### Passage cité
◇ ◇ ◇ ◇
Alfred E. Van Vogt. Parcours d'une œuvre 
Joseph Altairac
***
J'ai acheté ce livre parce que Van Vogt m'intéresse et que j'avais beaucoup apprécié la bio de Wells par cet auteur, mais il n'en est pas de même de ce "Van Vogt".
Tour d'abord, ce n'est pas une biographie (comme le titre l'indique d'ailleurs: "Parcours d'une œuvre"), je n'y avais pas assez prêté attention, j'ai eu tort, car ce qui m'aurait intéressé, c'est bel et bien une bio de Van Vogt. Ce livre m'a donné l'impression qu'il avait eu une vie guère plus passionnante que celle d'un bureaucrate, alors, vrai ou faux?
Joseph Altairac passe surtout beaucoup de temps et de pages à s'intéresser au fond scientifique des fictions de Van Vogt. Pile ce qui ne m'intéresse pas du tout. C'est ballot! Dans les romans de SF, je saute toujours les chapitres d'explications pseudo scientifiques, sachant très bien que cela ne mène à rien, et voilà qu'ici, on ne me parle que de ça (pour me dire d'ailleurs que... ça ne mène à rien).
Bref, me suis forcée à aller au bout parce que ça ne fait que 100 pages (mais l'air d'en avoir le double).
Un malentendu.
◇ ◇ ◇ ◇
### Objectif énoncé 1
Présentez en CSV à deux colonnes, intitulées consigne et reponse, les enregistrements allant de leur début jusqu'à la ligne contenant "The height and width of the screenshot is (660, 960)." incluse. Mettez une ligne par enregistrement, avec son texte et sa réponse chacun dans un seul champ entre guillemets, et remplacez les retours à la ligne par des espaces.
◇ ◇ ◇ ◇
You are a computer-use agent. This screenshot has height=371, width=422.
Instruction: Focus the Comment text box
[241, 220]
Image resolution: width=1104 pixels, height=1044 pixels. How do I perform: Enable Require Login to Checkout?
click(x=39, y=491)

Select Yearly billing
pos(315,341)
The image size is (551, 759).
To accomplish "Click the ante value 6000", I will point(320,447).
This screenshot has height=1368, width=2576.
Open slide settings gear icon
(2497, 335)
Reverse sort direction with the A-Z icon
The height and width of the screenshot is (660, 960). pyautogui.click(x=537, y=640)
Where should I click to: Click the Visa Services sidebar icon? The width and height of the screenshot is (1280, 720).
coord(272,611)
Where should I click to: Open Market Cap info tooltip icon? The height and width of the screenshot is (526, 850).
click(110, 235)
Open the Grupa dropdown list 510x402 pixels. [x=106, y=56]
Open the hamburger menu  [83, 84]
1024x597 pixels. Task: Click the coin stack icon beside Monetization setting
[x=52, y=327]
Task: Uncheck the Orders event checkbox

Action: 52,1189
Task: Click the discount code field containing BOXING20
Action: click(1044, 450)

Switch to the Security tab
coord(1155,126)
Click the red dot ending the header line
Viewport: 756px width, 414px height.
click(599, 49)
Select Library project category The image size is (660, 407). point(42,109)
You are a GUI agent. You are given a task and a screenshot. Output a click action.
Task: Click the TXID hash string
◇ ◇ ◇ ◇
### Objectif énoncé 2
Poursuivez la critique de l'essai de Joseph Altairac sur Van Vogt à partir de sa dernière phrase.

### Réponse attendue 1
consigne,reponse
"You are a computer-use agent. This screenshot has height=371, width=422. Instruction: Focus the Comment text box","[241, 220]"
"Image resolution: width=1104 pixels, height=1044 pixels. How do I perform: Enable Require Login to Checkout?","click(x=39, y=491)"
"Select Yearly billing","pos(315,341)"
"The image size is (551, 759). To accomplish ""Click the ante value 6000"",","I will point(320,447)."
"This screenshot has height=1368, width=2576. Open slide settings gear icon","(2497, 335)"
"Reverse sort direction with the A-Z icon","The height and width of the screenshot is (660, 960). pyautogui.click(x=537, y=640)"

### Réponse attendue 2
Néanmoins suivi d'une bibliographie pleine d'informations qui elle, vaut le coup d'œil. En fait, elle justifierait même l'achat du volume par tous ceux qui s'intéressent à la production de Van Vogt.

"Les lecteurs ne comprennent rien à la théorie de la relativité? L'auteur non plus. Mais ces histoires de distorsions spatio-temporelles sont tout de même bien séduisantes. Pourquoi n'imaginerait-il pas lui aussi, se substituant aux scientifiques, des lois physiques bizarres, plus déroutantes encore que les vraies?"


"Aussi, les conditions idéales pour la chasse à l'idée de SF sont-elles une teinture superficielle de connaissances et une profonde ignorance, en même temps qu'un cerveau agile. Il faut lire les pages scientifiques dans les mêmes journaux que ses lecteurs et n'en pas savoir plus."